If I have a favourite prayer it is probably the General
Thanksgiving, when we praise God above all for ‘the
redemption of the world by Our Lord Jesus Christ, for the
means of grace and for the hope of glory’. These few words
sum up the whole of our salvation history. The experience of
the Transfiguration does the same – proclaiming Jesus as the
Messiah promised in the scriptures, assuring the disciples
of the real presence of God in their Master, praying
with them there on the mountain top, and pointing forward to
the future glories of the Resurrection and of the world to
come. But Luke sandwiches this transcendent experience
between two harsh realities. Before they climb the mountain
Peter acknowledges Jesus as the Messiah, and Jesus
immediately warns his followers that this will involve
suffering and death. And as soon as they return to the
valley, Our Lord is confronted by a noisy crowd, and by the
tragedy of a young boy whose life is totally overshadowed by
epilepsy.
We don’t really have time this morning to go into every
aspect of the Transfiguration, because Luke gives us so much
to think about. The presence of Moses (standing for the Law)
and Elijah (representing the prophets) certainly affirm
Jesus as the long-awaited Messiah promised in the
scriptures. And yet their message for the disciples is the
same as his, that his destiny in Jerusalem will be
departure, Exodus. To drive home the point, Peter James and
John almost miss the whole experience through weariness and
sleep – just as later they would fail to keep awake
when Jesus was arrested on the Mount of Olives. On the
Mount of the Transfiguration, Peter, in drowsy confusion,
even tries to put up some shelters, trying perhaps to
capture the moment, to build something familiar and
reassuring and secure, rather than face the awesome reality
of God on earth. And then comes the moment of holy terror,
when the presence of God overshadows everything, just as the
Spirit had descended on Mary at the Incarnation, just as the
Sprit had descended on Jesus at his baptism. And the still
small voice speaks: ‘This is my Son, my chosen, listen to
him!’ Our Lord’s relationship with his Father was the
whole essence of his being and mission. It was his guide and
inspiration. And yet his status as the Son of God was also
to be the stumbling block that sent him to the Cross – the
words that would later stick in the craw of his
accusers. Then ‘the chief priests and scribes gathered
together… and asked ‘Are you then the Son of God?’ He said
to them, ‘You say that I am.’ Then they said ‘What further
testimony do we need?’
The Transfiguration is not an easy story. If we want some
help with it, we can do no better than read St. Peter’s
second letter, when shortly before his death and martyrdom,
Peter poignantly records his memories of that dawn on the
mountain top. Peter does not re-tell the story for its own
sake, but to help his readers, to help us, to be the kind of
people we are called to be. Peter was always aware that
Christians have a life of exile – it often feels as if we
are resident aliens in a world estranged from God. As we
enter a new chapter in our church life, with a new parish
priest, we pray for a renewal of our Christian mission. But
we will no doubt still have to face dangers and
difficulties, and threats of one sort or another to our
future growth. And yet ‘God has not promised us safety, but
participation in an adventure called the Kingdom’. The
Christian life cannot be lived just ‘for now’, but neither
is it merely ‘for later’. It is lived now, in this
transitory and uncertain world, in the light of a glorious
and timeless future. And the story of the Transfiguration
helps us to achieve that balance.

# Stated problem
Write the next part of the sermon on the Transfiguration, picking up right after its last sentence. The lines after this point come from a separate source.

# Dataset extract
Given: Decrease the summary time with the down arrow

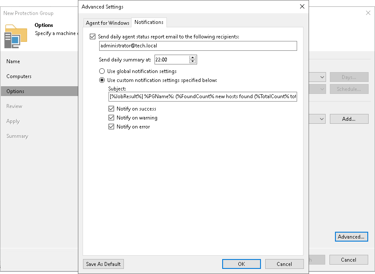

# Exercise response
A footnote, if I may. I don’t of course know exactly what
took place on the Mount of the Transfiguration – but strange
things can happen in the dawn light, particularly in winter.
On 2nd February 1461 the 18 year old Duke of York prepared
to do battle with the Lancastrian forces at Mortimer’s
Cross, in Herefordshire. His troops were exhausted and
demoralised, but soon after dawn not one, but three suns
appeared in the sky. Declaring the sight to be a sign of the
Holy Trinity’s favour, Edward rallied his troops, and the
Lancastrian army was routed. The phenomenon is of course a
natural one, caused by ice crystals in the atmosphere
refracting the sun’s rays and so producing two extra images,
or ‘sun dogs’. I’m not suggesting that this is the whole
basis for the Transfiguration story – but rather that it is
impossible to divorce our experience of the physical world
from our interpretation of it. The miracle of our world, and
the Providence of God, together enable us always to see
things in a new light – this is the very foundation of faith
itself.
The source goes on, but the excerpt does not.